• _Excerpted data_
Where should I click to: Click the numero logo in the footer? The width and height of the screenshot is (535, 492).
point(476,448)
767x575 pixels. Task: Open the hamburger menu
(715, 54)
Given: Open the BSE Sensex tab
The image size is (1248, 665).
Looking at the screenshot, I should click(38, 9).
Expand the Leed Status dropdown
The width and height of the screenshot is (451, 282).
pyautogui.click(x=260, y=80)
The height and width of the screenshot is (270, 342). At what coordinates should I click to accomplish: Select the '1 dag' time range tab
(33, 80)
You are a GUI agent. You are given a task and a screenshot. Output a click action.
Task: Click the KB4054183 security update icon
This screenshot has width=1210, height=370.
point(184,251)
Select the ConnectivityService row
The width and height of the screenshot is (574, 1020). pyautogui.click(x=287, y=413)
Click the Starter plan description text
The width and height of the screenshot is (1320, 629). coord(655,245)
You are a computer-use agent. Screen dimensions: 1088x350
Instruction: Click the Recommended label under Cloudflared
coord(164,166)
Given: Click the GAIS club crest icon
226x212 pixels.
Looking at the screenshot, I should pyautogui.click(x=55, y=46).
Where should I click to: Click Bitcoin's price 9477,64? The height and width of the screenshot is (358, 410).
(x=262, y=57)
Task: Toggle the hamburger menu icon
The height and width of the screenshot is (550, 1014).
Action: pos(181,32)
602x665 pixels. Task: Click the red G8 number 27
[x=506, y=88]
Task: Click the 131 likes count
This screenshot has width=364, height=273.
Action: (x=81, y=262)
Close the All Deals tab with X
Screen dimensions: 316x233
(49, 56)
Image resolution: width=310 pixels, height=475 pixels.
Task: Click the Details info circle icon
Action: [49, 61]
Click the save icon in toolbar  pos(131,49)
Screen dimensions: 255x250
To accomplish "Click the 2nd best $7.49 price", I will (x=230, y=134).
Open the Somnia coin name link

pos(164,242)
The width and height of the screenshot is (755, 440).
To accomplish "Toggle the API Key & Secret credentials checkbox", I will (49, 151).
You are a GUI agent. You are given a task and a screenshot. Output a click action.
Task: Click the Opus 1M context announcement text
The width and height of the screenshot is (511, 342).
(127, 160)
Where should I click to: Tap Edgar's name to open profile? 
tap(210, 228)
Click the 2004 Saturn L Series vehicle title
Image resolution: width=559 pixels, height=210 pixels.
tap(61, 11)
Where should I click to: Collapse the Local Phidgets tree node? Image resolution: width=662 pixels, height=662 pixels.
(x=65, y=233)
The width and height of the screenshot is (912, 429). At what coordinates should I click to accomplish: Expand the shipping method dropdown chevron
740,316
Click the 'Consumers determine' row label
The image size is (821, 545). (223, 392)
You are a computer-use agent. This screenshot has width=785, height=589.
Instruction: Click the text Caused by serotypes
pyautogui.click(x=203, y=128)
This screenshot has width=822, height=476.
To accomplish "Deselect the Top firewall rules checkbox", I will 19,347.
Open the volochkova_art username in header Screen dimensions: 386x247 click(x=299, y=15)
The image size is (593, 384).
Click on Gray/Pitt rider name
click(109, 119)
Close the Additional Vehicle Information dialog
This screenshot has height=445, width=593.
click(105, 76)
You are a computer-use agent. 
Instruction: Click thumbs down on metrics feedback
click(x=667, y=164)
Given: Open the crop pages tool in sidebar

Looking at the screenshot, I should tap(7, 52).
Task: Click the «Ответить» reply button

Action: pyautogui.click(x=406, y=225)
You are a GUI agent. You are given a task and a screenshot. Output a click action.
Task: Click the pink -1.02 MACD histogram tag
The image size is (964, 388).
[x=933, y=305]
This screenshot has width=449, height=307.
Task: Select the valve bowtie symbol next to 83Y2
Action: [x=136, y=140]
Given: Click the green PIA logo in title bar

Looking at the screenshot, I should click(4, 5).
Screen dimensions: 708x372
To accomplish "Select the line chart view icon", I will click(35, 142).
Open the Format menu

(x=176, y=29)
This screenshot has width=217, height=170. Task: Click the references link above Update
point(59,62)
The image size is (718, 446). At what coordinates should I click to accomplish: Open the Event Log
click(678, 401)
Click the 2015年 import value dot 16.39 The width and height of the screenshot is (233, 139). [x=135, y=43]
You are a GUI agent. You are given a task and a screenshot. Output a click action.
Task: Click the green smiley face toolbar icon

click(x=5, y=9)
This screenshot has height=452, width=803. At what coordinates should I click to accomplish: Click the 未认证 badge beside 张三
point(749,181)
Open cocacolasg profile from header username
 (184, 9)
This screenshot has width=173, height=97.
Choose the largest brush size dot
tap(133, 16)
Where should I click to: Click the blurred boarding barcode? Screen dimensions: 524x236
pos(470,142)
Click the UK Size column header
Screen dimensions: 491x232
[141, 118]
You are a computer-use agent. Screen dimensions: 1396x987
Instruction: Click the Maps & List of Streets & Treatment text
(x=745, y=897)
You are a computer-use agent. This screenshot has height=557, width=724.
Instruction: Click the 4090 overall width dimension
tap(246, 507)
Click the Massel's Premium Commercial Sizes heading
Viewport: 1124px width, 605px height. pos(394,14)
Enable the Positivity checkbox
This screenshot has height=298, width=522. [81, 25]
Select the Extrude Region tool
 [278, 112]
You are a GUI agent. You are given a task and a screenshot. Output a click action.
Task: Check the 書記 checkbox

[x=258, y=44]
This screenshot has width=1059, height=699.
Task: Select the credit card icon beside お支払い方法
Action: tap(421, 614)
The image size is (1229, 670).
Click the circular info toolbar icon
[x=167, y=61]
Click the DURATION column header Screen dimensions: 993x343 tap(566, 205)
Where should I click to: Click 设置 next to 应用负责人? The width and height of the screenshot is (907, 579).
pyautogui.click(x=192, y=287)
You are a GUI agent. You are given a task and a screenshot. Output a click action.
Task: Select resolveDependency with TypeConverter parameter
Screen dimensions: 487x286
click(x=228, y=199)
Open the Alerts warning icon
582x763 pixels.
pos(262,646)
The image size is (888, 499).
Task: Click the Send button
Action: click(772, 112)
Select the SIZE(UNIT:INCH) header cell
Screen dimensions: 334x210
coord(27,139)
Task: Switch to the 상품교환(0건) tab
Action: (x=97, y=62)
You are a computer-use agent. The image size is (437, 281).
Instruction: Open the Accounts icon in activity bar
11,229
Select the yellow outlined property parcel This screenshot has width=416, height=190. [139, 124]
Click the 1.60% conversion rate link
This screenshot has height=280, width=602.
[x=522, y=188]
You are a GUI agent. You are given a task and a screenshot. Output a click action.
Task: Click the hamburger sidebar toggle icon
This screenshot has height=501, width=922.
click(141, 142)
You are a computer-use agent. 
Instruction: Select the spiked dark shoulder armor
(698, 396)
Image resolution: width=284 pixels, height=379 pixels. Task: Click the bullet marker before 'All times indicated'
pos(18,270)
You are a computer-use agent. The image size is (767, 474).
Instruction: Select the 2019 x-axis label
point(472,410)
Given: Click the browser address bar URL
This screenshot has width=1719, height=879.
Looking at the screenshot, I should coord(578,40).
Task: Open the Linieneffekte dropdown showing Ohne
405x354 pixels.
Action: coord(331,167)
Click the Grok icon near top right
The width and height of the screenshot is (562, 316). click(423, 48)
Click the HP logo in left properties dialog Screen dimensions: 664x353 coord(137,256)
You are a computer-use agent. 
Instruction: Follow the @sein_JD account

• _Work task_
Make an exact transcription of the entries above.

• _Answer box_
Where should I click to: Click the numero logo in the footer? The width and height of the screenshot is (535, 492).
point(476,448)
767x575 pixels. Task: Open the hamburger menu
(715, 54)
Given: Open the BSE Sensex tab
The image size is (1248, 665).
Looking at the screenshot, I should click(38, 9).
Expand the Leed Status dropdown
The width and height of the screenshot is (451, 282).
pyautogui.click(x=260, y=80)
The height and width of the screenshot is (270, 342). At what coordinates should I click to accomplish: Select the '1 dag' time range tab
(33, 80)
You are a GUI agent. You are given a task and a screenshot. Output a click action.
Task: Click the KB4054183 security update icon
This screenshot has width=1210, height=370.
point(184,251)
Select the ConnectivityService row
The width and height of the screenshot is (574, 1020). pyautogui.click(x=287, y=413)
Click the Starter plan description text
The width and height of the screenshot is (1320, 629). coord(655,245)
You are a computer-use agent. Screen dimensions: 1088x350
Instruction: Click the Recommended label under Cloudflared
coord(164,166)
Given: Click the GAIS club crest icon
226x212 pixels.
Looking at the screenshot, I should pyautogui.click(x=55, y=46).
Where should I click to: Click Bitcoin's price 9477,64? The height and width of the screenshot is (358, 410).
(x=262, y=57)
Task: Toggle the hamburger menu icon
The height and width of the screenshot is (550, 1014).
Action: pos(181,32)
602x665 pixels. Task: Click the red G8 number 27
[x=506, y=88]
Task: Click the 131 likes count
This screenshot has width=364, height=273.
Action: (x=81, y=262)
Close the All Deals tab with X
Screen dimensions: 316x233
(49, 56)
Image resolution: width=310 pixels, height=475 pixels.
Task: Click the Details info circle icon
Action: [49, 61]
Click the save icon in toolbar  pos(131,49)
Screen dimensions: 255x250
To accomplish "Click the 2nd best $7.49 price", I will (x=230, y=134).
Open the Somnia coin name link

pos(164,242)
The width and height of the screenshot is (755, 440).
To accomplish "Toggle the API Key & Secret credentials checkbox", I will (49, 151).
You are a GUI agent. You are given a task and a screenshot. Output a click action.
Task: Click the Opus 1M context announcement text
The width and height of the screenshot is (511, 342).
(127, 160)
Where should I click to: Tap Edgar's name to open profile? 
tap(210, 228)
Click the 2004 Saturn L Series vehicle title
Image resolution: width=559 pixels, height=210 pixels.
tap(61, 11)
Where should I click to: Collapse the Local Phidgets tree node? Image resolution: width=662 pixels, height=662 pixels.
(x=65, y=233)
The width and height of the screenshot is (912, 429). At what coordinates should I click to accomplish: Expand the shipping method dropdown chevron
740,316
Click the 'Consumers determine' row label
The image size is (821, 545). (223, 392)
You are a computer-use agent. This screenshot has width=785, height=589.
Instruction: Click the text Caused by serotypes
pyautogui.click(x=203, y=128)
This screenshot has width=822, height=476.
To accomplish "Deselect the Top firewall rules checkbox", I will 19,347.
Open the volochkova_art username in header Screen dimensions: 386x247 click(x=299, y=15)
The image size is (593, 384).
Click on Gray/Pitt rider name
click(109, 119)
Close the Additional Vehicle Information dialog
This screenshot has height=445, width=593.
click(105, 76)
You are a computer-use agent. 
Instruction: Click thumbs down on metrics feedback
click(x=667, y=164)
Given: Open the crop pages tool in sidebar

Looking at the screenshot, I should tap(7, 52).
Task: Click the «Ответить» reply button

Action: pyautogui.click(x=406, y=225)
You are a GUI agent. You are given a task and a screenshot. Output a click action.
Task: Click the pink -1.02 MACD histogram tag
The image size is (964, 388).
[x=933, y=305]
This screenshot has width=449, height=307.
Task: Select the valve bowtie symbol next to 83Y2
Action: [x=136, y=140]
Given: Click the green PIA logo in title bar

Looking at the screenshot, I should click(4, 5).
Screen dimensions: 708x372
To accomplish "Select the line chart view icon", I will click(35, 142).
Open the Format menu

(x=176, y=29)
This screenshot has width=217, height=170. Task: Click the references link above Update
point(59,62)
The image size is (718, 446). At what coordinates should I click to accomplish: Open the Event Log
click(678, 401)
Click the 2015年 import value dot 16.39 The width and height of the screenshot is (233, 139). [x=135, y=43]
You are a GUI agent. You are given a task and a screenshot. Output a click action.
Task: Click the green smiley face toolbar icon

click(x=5, y=9)
This screenshot has height=452, width=803. At what coordinates should I click to accomplish: Click the 未认证 badge beside 张三
point(749,181)
Open cocacolasg profile from header username
 (184, 9)
This screenshot has width=173, height=97.
Choose the largest brush size dot
tap(133, 16)
Where should I click to: Click the blurred boarding barcode? Screen dimensions: 524x236
pos(470,142)
Click the UK Size column header
Screen dimensions: 491x232
[141, 118]
You are a computer-use agent. Screen dimensions: 1396x987
Instruction: Click the Maps & List of Streets & Treatment text
(x=745, y=897)
You are a computer-use agent. This screenshot has height=557, width=724.
Instruction: Click the 4090 overall width dimension
tap(246, 507)
Click the Massel's Premium Commercial Sizes heading
Viewport: 1124px width, 605px height. pos(394,14)
Enable the Positivity checkbox
This screenshot has height=298, width=522. [81, 25]
Select the Extrude Region tool
 [278, 112]
You are a GUI agent. You are given a task and a screenshot. Output a click action.
Task: Check the 書記 checkbox

[x=258, y=44]
This screenshot has width=1059, height=699.
Task: Select the credit card icon beside お支払い方法
Action: tap(421, 614)
The image size is (1229, 670).
Click the circular info toolbar icon
[x=167, y=61]
Click the DURATION column header Screen dimensions: 993x343 tap(566, 205)
Where should I click to: Click 设置 next to 应用负责人? The width and height of the screenshot is (907, 579).
pyautogui.click(x=192, y=287)
You are a GUI agent. You are given a task and a screenshot. Output a click action.
Task: Select resolveDependency with TypeConverter parameter
Screen dimensions: 487x286
click(x=228, y=199)
Open the Alerts warning icon
582x763 pixels.
pos(262,646)
The image size is (888, 499).
Task: Click the Send button
Action: click(772, 112)
Select the SIZE(UNIT:INCH) header cell
Screen dimensions: 334x210
coord(27,139)
Task: Switch to the 상품교환(0건) tab
Action: (x=97, y=62)
You are a computer-use agent. The image size is (437, 281).
Instruction: Open the Accounts icon in activity bar
11,229
Select the yellow outlined property parcel This screenshot has width=416, height=190. [139, 124]
Click the 1.60% conversion rate link
This screenshot has height=280, width=602.
[x=522, y=188]
You are a GUI agent. You are given a task and a screenshot. Output a click action.
Task: Click the hamburger sidebar toggle icon
This screenshot has height=501, width=922.
click(141, 142)
You are a computer-use agent. 
Instruction: Select the spiked dark shoulder armor
(698, 396)
Image resolution: width=284 pixels, height=379 pixels. Task: Click the bullet marker before 'All times indicated'
pos(18,270)
You are a computer-use agent. The image size is (767, 474).
Instruction: Select the 2019 x-axis label
point(472,410)
Given: Click the browser address bar URL
This screenshot has width=1719, height=879.
Looking at the screenshot, I should coord(578,40).
Task: Open the Linieneffekte dropdown showing Ohne
405x354 pixels.
Action: coord(331,167)
Click the Grok icon near top right
The width and height of the screenshot is (562, 316). click(423, 48)
Click the HP logo in left properties dialog Screen dimensions: 664x353 coord(137,256)
You are a computer-use agent. 
Instruction: Follow the @sein_JD account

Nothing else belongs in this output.